EXCERPT PROVIDED
* * *

London Art Fair Announces Full Scale April Event At Business Design Centre Islington

London Art Fair: Get Ready For 2022's First Major Art Event

When the London Art Fair postponed their January event until April because of the uncertainty of the Omicron Variant of COVID it was the right thing to do. The fair moved to 20 – 24 April 2022, at the Business Design Centre, Islington location.

After a year’s hiatus, we are all excited at the prospect of the UK’s first major art fair of 2022. The London Art Fair (LAF) connects collectors from UK-based and international galleries with London’s longest established Contemporary Art Fair. LAF provides a unique opportunity to discover and champion outstanding contemporary art while exploring well established 20th-century tastemakers.

The Fair creates a nurturing environment for collectors at all levels

It provides expert insight into the changing international art market. Sitting alongside the leading Fair, curated sections Art Projects and Photo50 feature the next generation of artists, collectives and gallerists, showcasing increasingly innovative and interactive ways to engage with art. The Fair’s strong gallery lineup is also complemented by an extensive programme of insightful talks, panel discussions, interactive performance art, and onsite activations from the Fair’s partners. Each January, London Art Fair is an unmissable opening to the international art calendar.

* * *

PROVIDED DATA
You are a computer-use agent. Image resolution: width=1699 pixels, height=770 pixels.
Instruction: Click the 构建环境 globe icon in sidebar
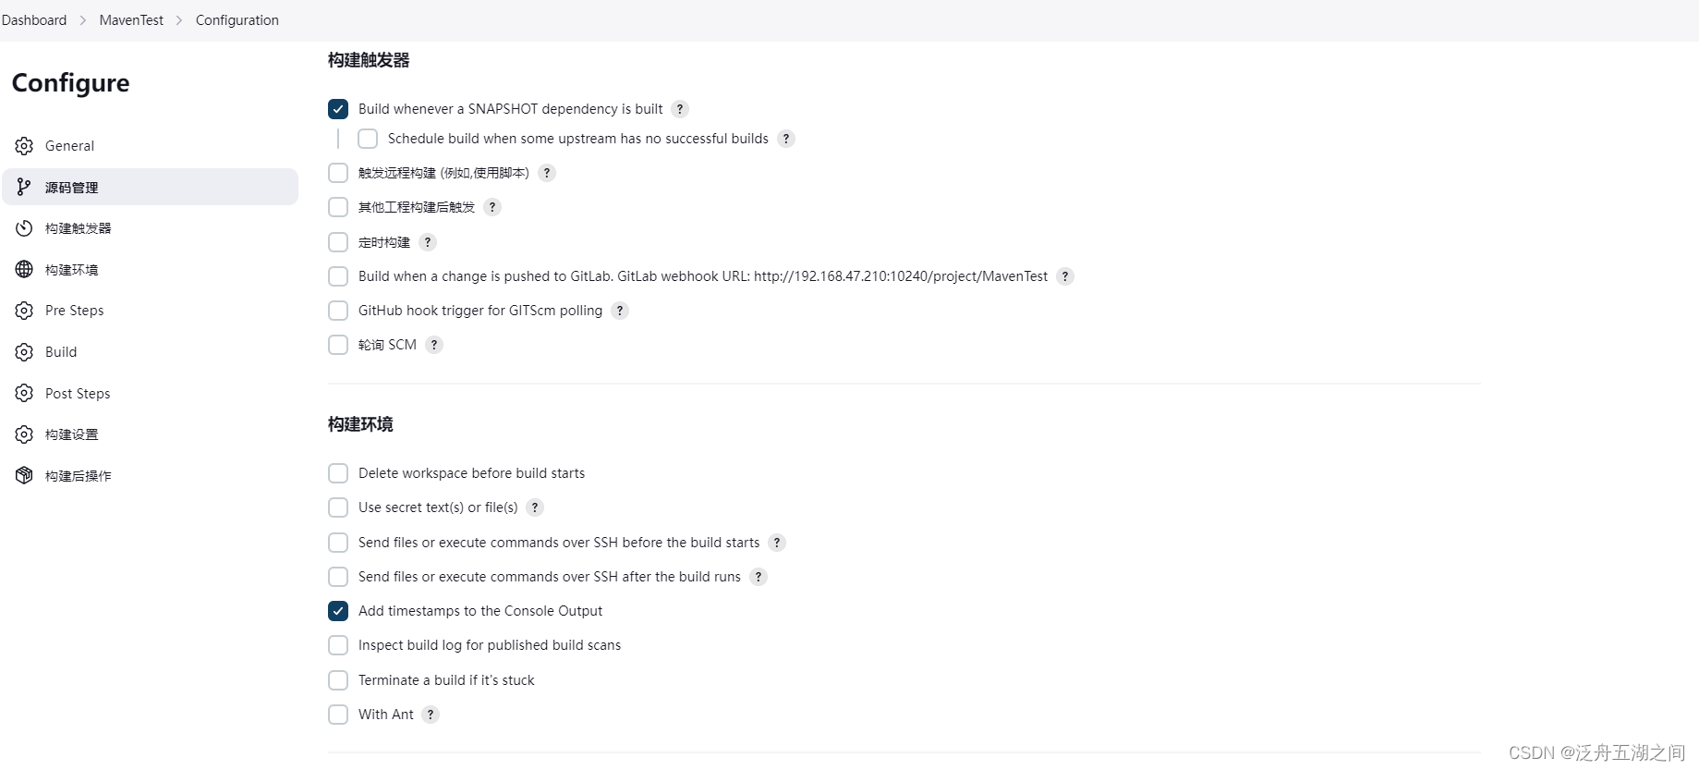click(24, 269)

* * *

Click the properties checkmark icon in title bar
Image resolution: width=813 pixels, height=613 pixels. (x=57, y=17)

* * *

THE PROBLEM
In one to three sentences, explain why the London Art Fair article says the fair's January event was moved to April.

YOUR SOLUTION
The fair postponed its January event until April because of the uncertainty caused by the Omicron variant of COVID. It was rescheduled for 20–24 April 2022 at the Business Design Centre in Islington.